* _Aim_: Quote the rows below word for word, without the pictures.

* _Given data_:
----

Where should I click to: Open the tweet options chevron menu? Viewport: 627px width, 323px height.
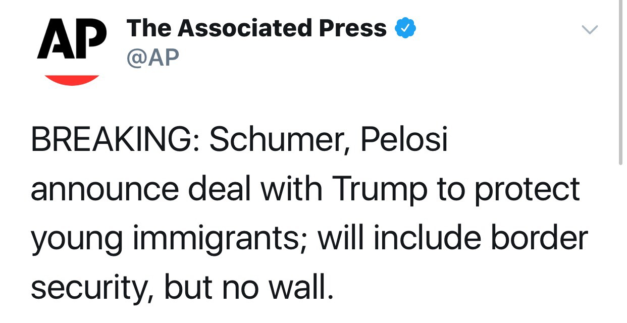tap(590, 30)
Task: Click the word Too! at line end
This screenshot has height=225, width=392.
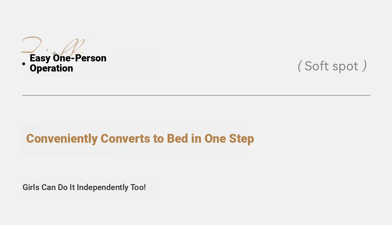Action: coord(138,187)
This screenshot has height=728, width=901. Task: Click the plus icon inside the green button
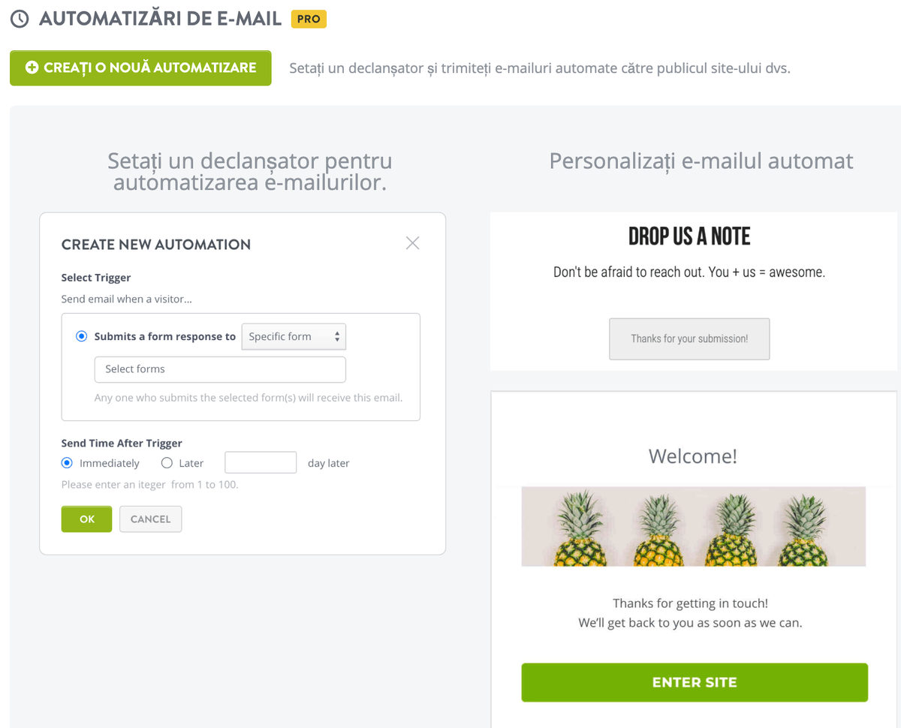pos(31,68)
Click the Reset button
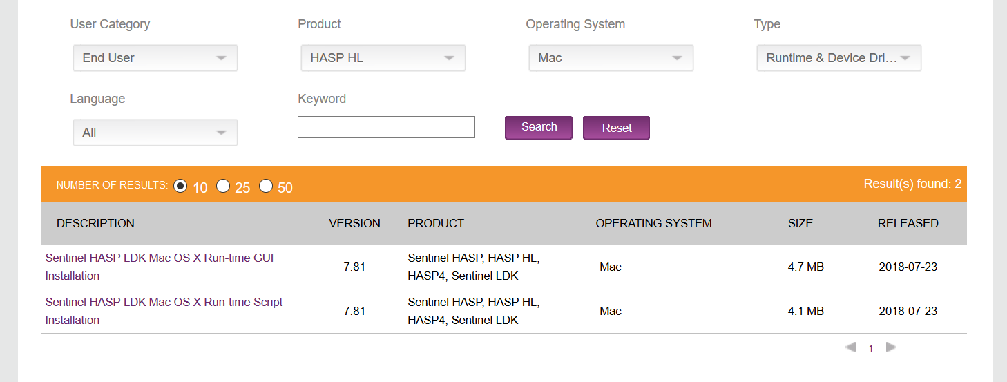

----

* _Result of this exercise_:
Where should I click to: Open the tweet options chevron menu? Viewport: 627px width, 323px height.
tap(590, 30)
Task: Click the word Too! at line end
This screenshot has height=225, width=392.
Action: coord(138,187)
This screenshot has height=728, width=901. Task: Click the plus icon inside the green button
pos(31,68)
Click the Reset button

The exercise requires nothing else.